# possible breeding



## delta (Jul 23, 2004)

well in the last 2 weeks ive noticed my 2 biggest natt's getting darker and the one def started gettin bigger in belly area. They also started chewing at the gravel in one spot (nest building i think) and they have shoved the 3rd natt into the corner of tank.
But i got home this morning and they have lightened up (overnight). I have no eggs so did they spawn and eat em or was it kind of a false breed? i was just curious as they showed all the signs of breeding but then nothing
oh yeah the 2 biggest also were doin the breeding dance just like what i saw in breeding vid.
any ideas? will it happen again if they did breed?
thanks


----------



## Davo (Jan 29, 2004)

happened to me many a time. Don't worry they should be at it soon. I think this could happen if the conditions in the tank chage drastically for any reason.


----------



## delta (Jul 23, 2004)

thanks davo 
should i do h2o changes when they are doing this like normal (once they started i didnt do a h2o change every wk like normal cuz i was afraid of breaking it up)
nothing was abnormal about the h2o all tested good


----------



## mantis (May 16, 2003)

IME spawning was always triggered by a water change thurs or fri, then deal with the eggs on the weekend.
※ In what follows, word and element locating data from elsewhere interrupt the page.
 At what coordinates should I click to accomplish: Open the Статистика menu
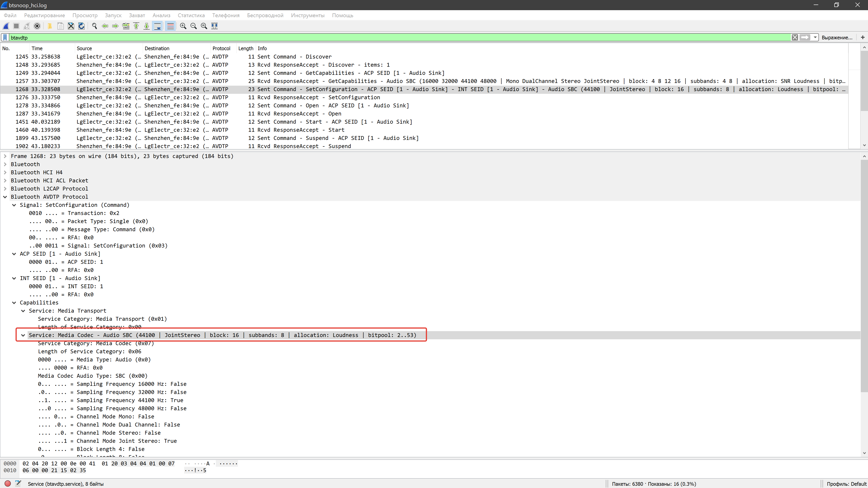tap(191, 15)
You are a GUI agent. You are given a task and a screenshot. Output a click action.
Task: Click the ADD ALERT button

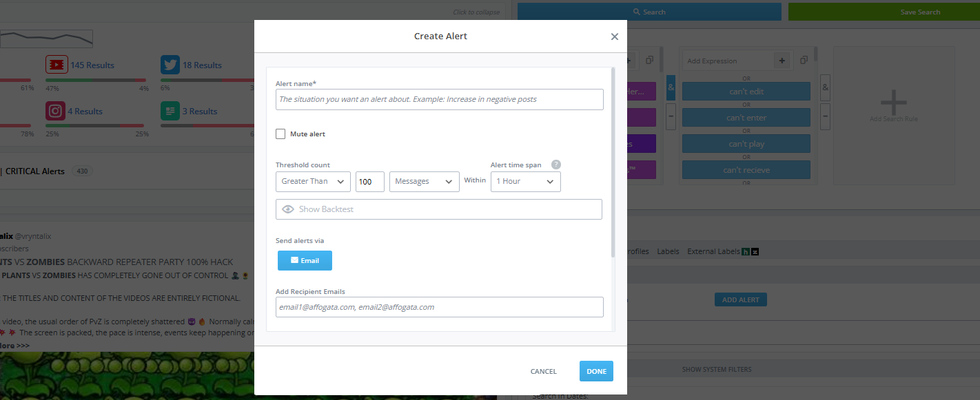(740, 299)
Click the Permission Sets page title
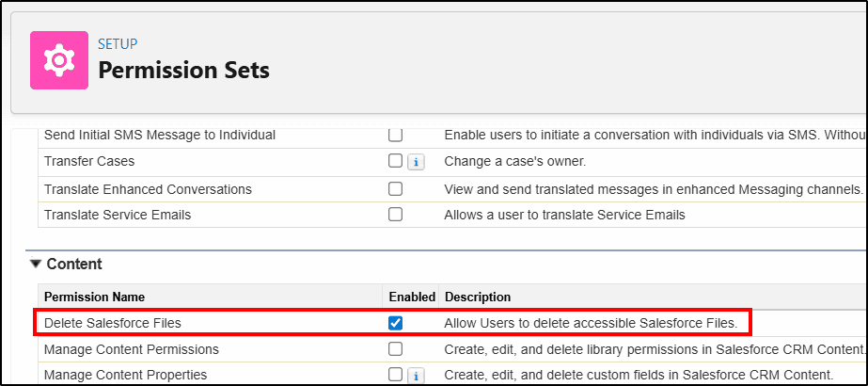868x386 pixels. [x=183, y=71]
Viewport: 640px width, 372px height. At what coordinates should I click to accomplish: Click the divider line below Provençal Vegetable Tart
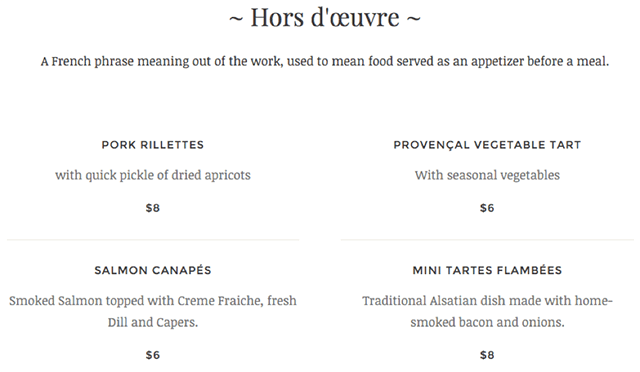click(x=487, y=240)
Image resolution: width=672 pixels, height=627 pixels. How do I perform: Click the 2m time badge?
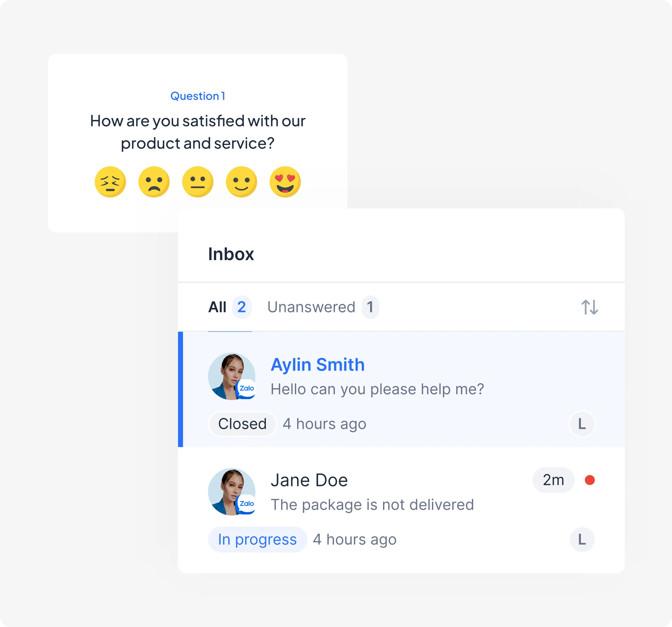553,480
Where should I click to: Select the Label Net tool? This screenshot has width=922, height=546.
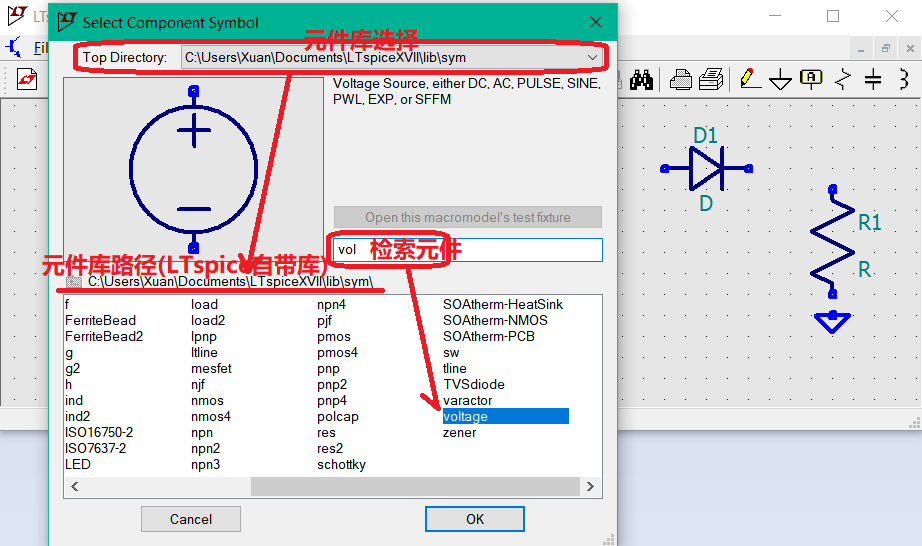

It sounds promising, Good luck, and keep us posted


----------



## delta (Jul 23, 2004)

well it took em long enough but as of tonight i got eggs


----------



## CROSSHAIR223 (Jan 17, 2005)

CONGRATS! Incase you don't know don't freak when all the eggs disapear. Mine always did and in around 2-3 days you'll come home and the tank will be loooooooooooaded!


----------



## delta (Jul 23, 2004)

oh yeah i got hundreds of lil swimmers now and i dont know what to do w em all lol the 30gal aint gonna last long so i think a new 55 will be commin home tomorow.


----------



## CROSSHAIR223 (Jan 17, 2005)

shoot, the 30gal will do just fine. Lol don't fall into the idea that most people get when they first get eggs then fry. ALOT of them will die, more than you expect...lol trust me. Takes a while to get the survival % up. I'd look into getting some vinegar eels quick or making them yourself. Just ask if you don't know how to make'em.


----------